- From: Steven Pemberton <steven.pemberton@cwi.nl>
- Date: Fri, 19 Aug 2022 09:50:00 +0000
- To: "C. M. Sperberg-McQueen" <cmsmcq@blackmesatech.com>
- Cc: public-ixml@w3.org
> But from the wording of your mail, one might get the impression that you > are constructing your data structures by hand (I'm not sure, but to me > it sounded that way); I hope that in fact you are extracting it > automatically from the UCD. First observation, then (automatic) construction. For instance, if a range is interrupted by unassigned codepoints, then I just include them in the range and be done with it. > Thinking about it a bit just now, I think you may do better with a > simpler data structure just listing the ranges. A good analysis.
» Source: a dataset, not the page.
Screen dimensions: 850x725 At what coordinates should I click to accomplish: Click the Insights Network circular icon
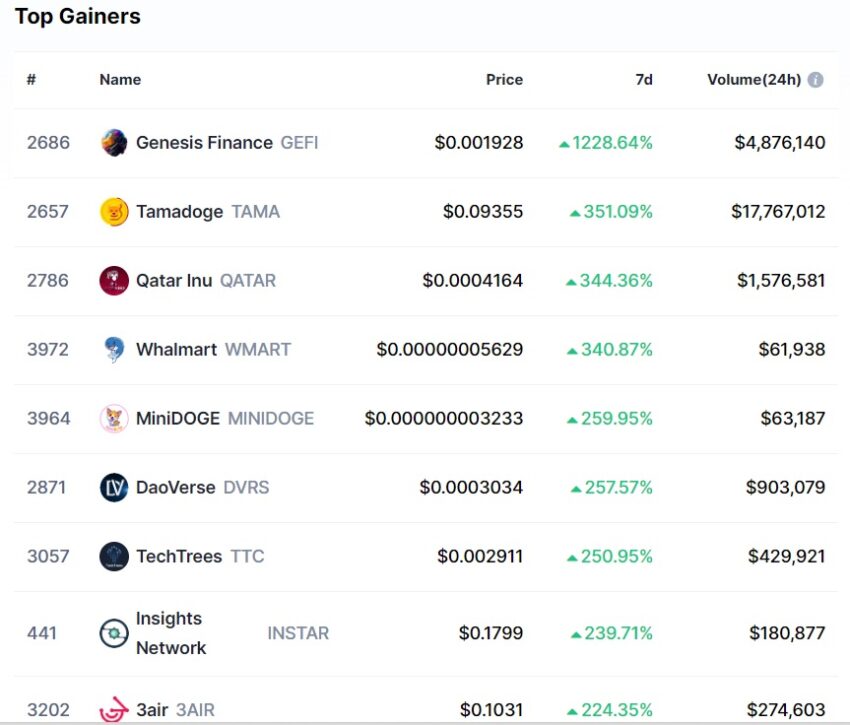click(114, 633)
What you didn't know was that ABC uses B Trees for its data structures, so what you describe I get mostly for free anyway (one of the reasons I continue to program mostly in ABC. It has other performance advantages as well, such as assignment being O(1)). > In practice, the code points of the Universal Character Set are probably > not equiprobable in your input; Quite. I'm assuming ASCII will occur far more frequently than anything else, so in fact I treat those first before going on to deal with characters higher up. Steven
Received on Friday, 19 August 2022 09:50:20 UTC